Proses Dakwah Lintas Budaya di Desa Karangdoro

  • Abdi Fauji Hadiono Institut Agama Islam Darussalam (IAIDA) Banyuwangi

Abstract

Menggunakan strategi dakwah, penelitian ini diarahkan pada 2 hal pokok, yaitu ingin mengetahui pelaksanaan adat hajatan tujuh hari yang ada di Desa Karangdoro Kecamatan Tegalsari Kabupaten Banyuwangi dan ingin mengetahui proses dakwah lintas budaya yang ada di desa tersebut terkait dengan pelaksanaan adat hajatan tujuh hari.Penelitian ini menggunakan pendekatan kualitatif. dengan observasi partisipatif dan wawancara.

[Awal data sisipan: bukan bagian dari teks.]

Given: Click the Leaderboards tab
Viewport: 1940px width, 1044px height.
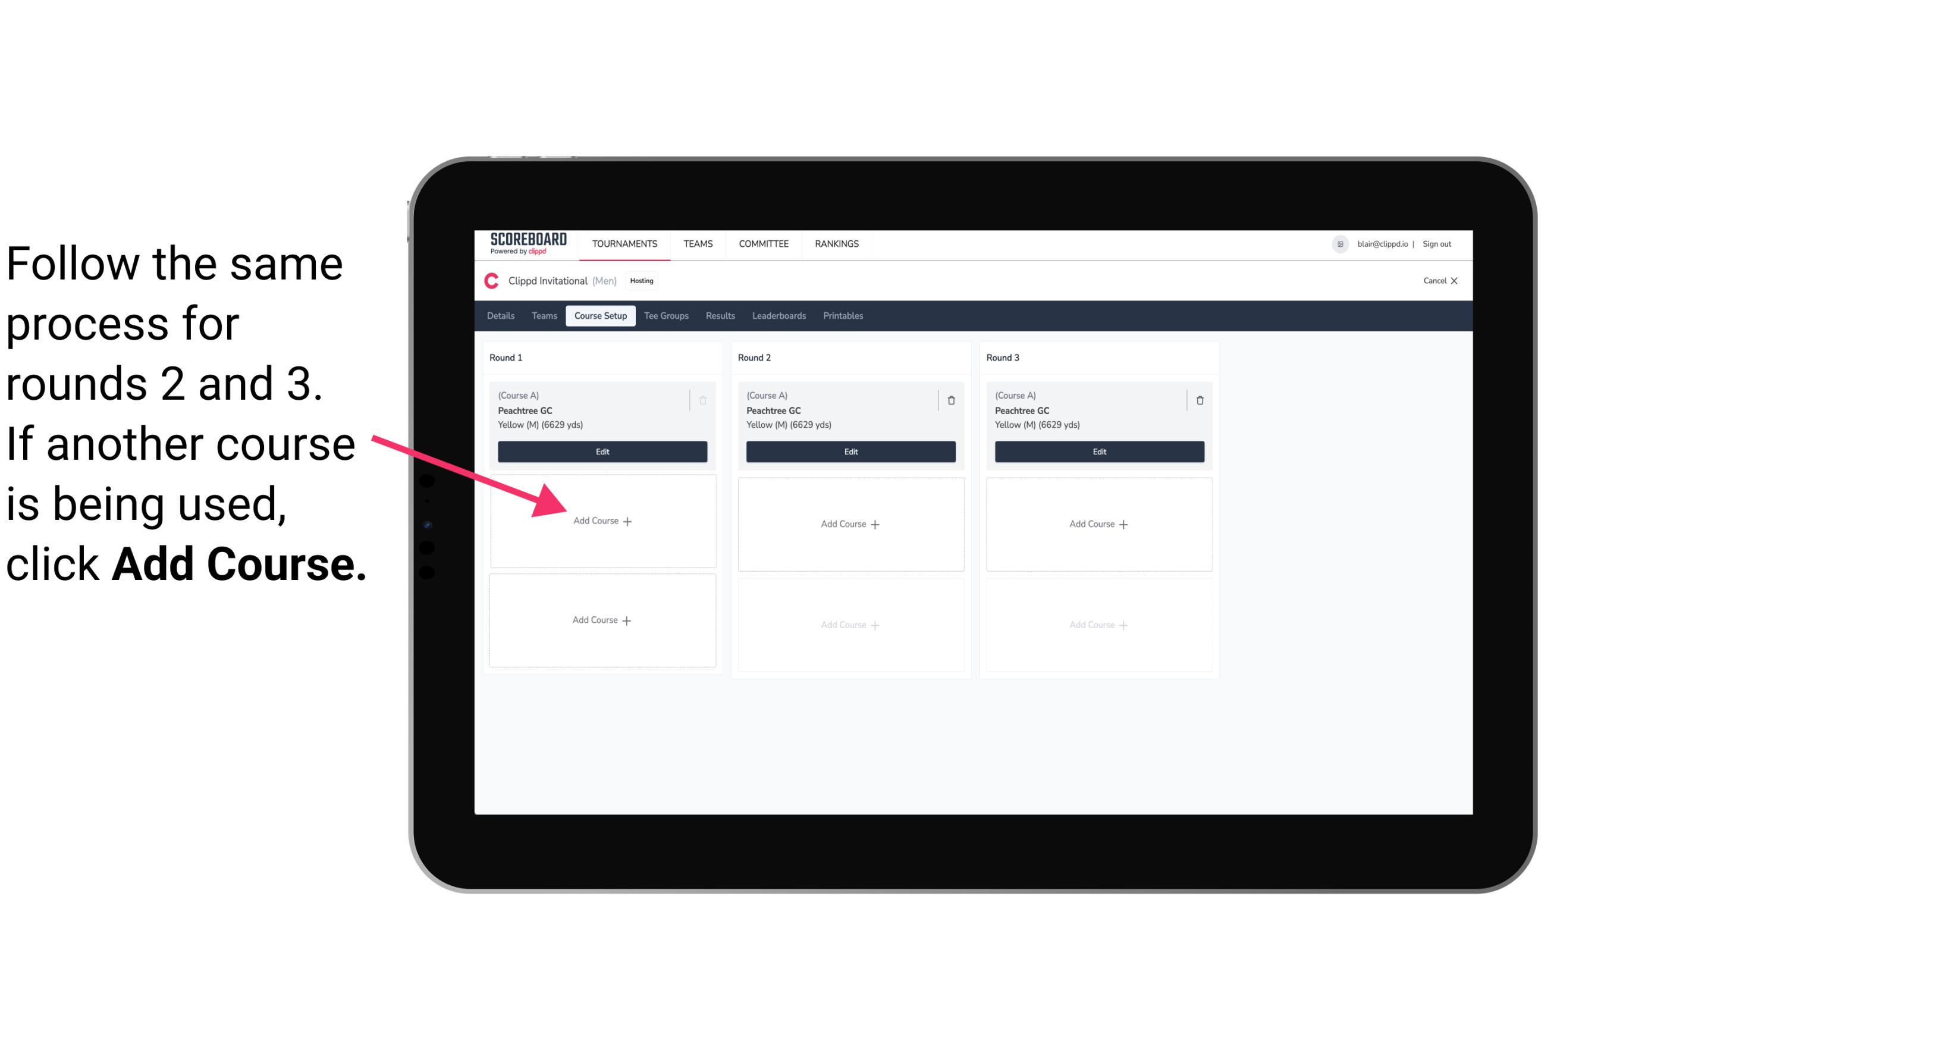Looking at the screenshot, I should pos(781,316).
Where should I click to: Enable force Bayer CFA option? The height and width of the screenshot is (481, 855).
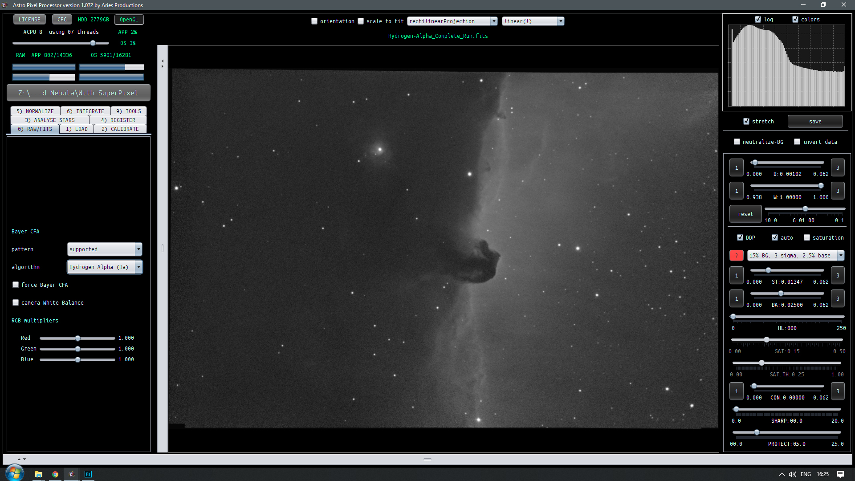click(16, 285)
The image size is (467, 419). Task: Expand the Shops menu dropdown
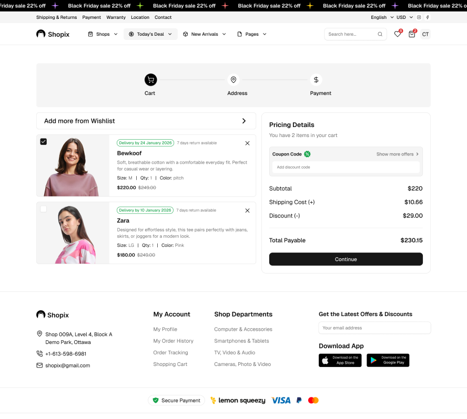coord(103,34)
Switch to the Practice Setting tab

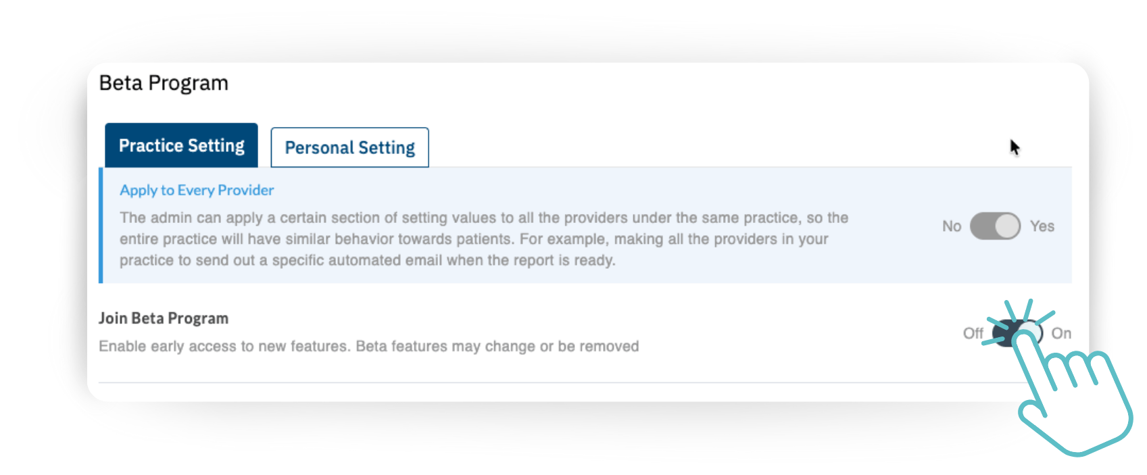[181, 145]
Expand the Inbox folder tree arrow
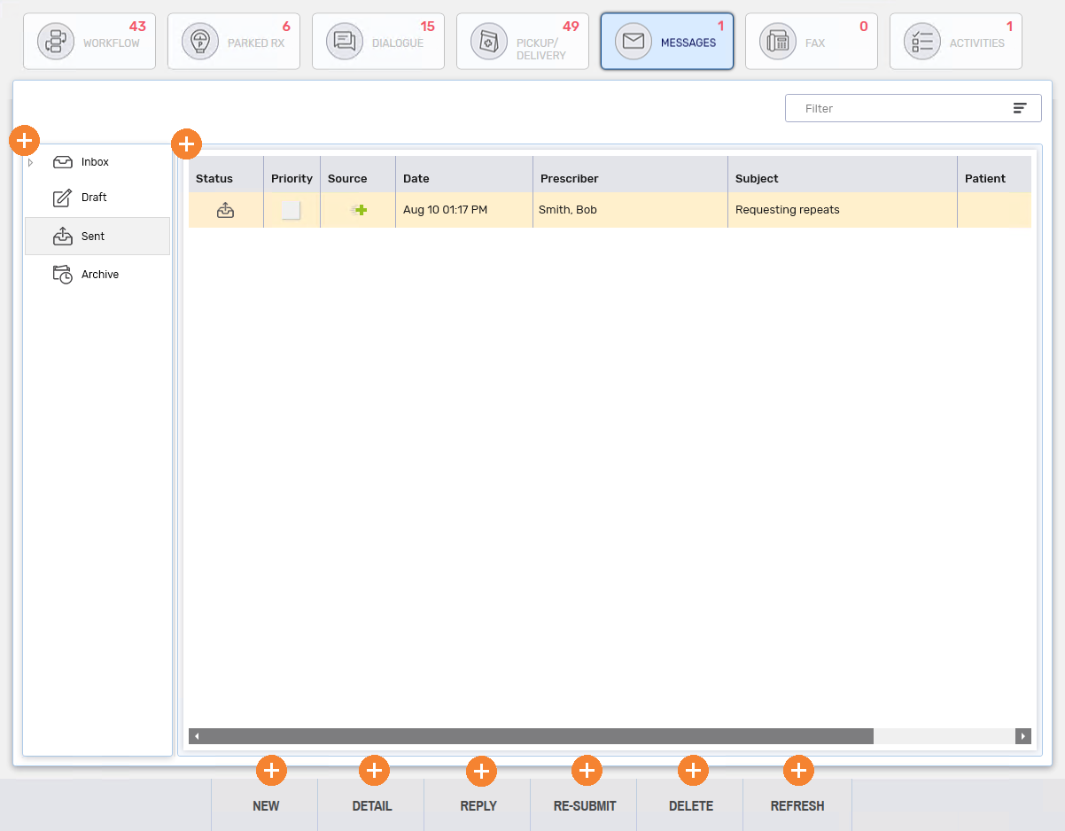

Populasi penelitian ini adalah sebagian masyarakat Blokagung Tegalsari Banyuwangi. Untuk menjawab permasalahan penelitian tersebut, peneliti menggunakan pendekatan penelitian kualitatif lapangan dengan jenis penelitian perspektif dakwah. Sumber data dalam penelitian ini adalah sebagian masyarakat Blokagung yang diambil lewat sampel. Teknik pengumpulan data dilakukan melalui wawancara, observasi dan studi dokumentasi. Sedangkan analisis data adalah Reduksi Data, Display Data, dan Deskripsi Data. Dari hasil penelitian, dapat ditemukan bahwa, pelaksanaan hajatan tujuh hari bertujuan untuk mendo’akan saudara atau kerabat yang meninggal agar diberi keselamatan. Adapun proses dakwahnya dengan menyelipkan mauidhoh hasanah di awal acara tahlil dan ada juga yang di akhir tahlil.

Downloads

Download data is not yet available.
Published
2017-05-22
How to Cite
HADIONO, Abdi Fauji. Proses Dakwah Lintas Budaya di Desa Karangdoro. Jurnal Darussalam: Jurnal Pendidikan, Komunikasi dan Pemikiran Hukum Islam, [S.l.], v. 6, n. 1, p. 63-79, may 2017. ISSN 2549-4171. Available at: <http://ejournal.iaida.ac.id/index.php/darussalam/article/view/79>. Date accessed: 20 sep. 2017.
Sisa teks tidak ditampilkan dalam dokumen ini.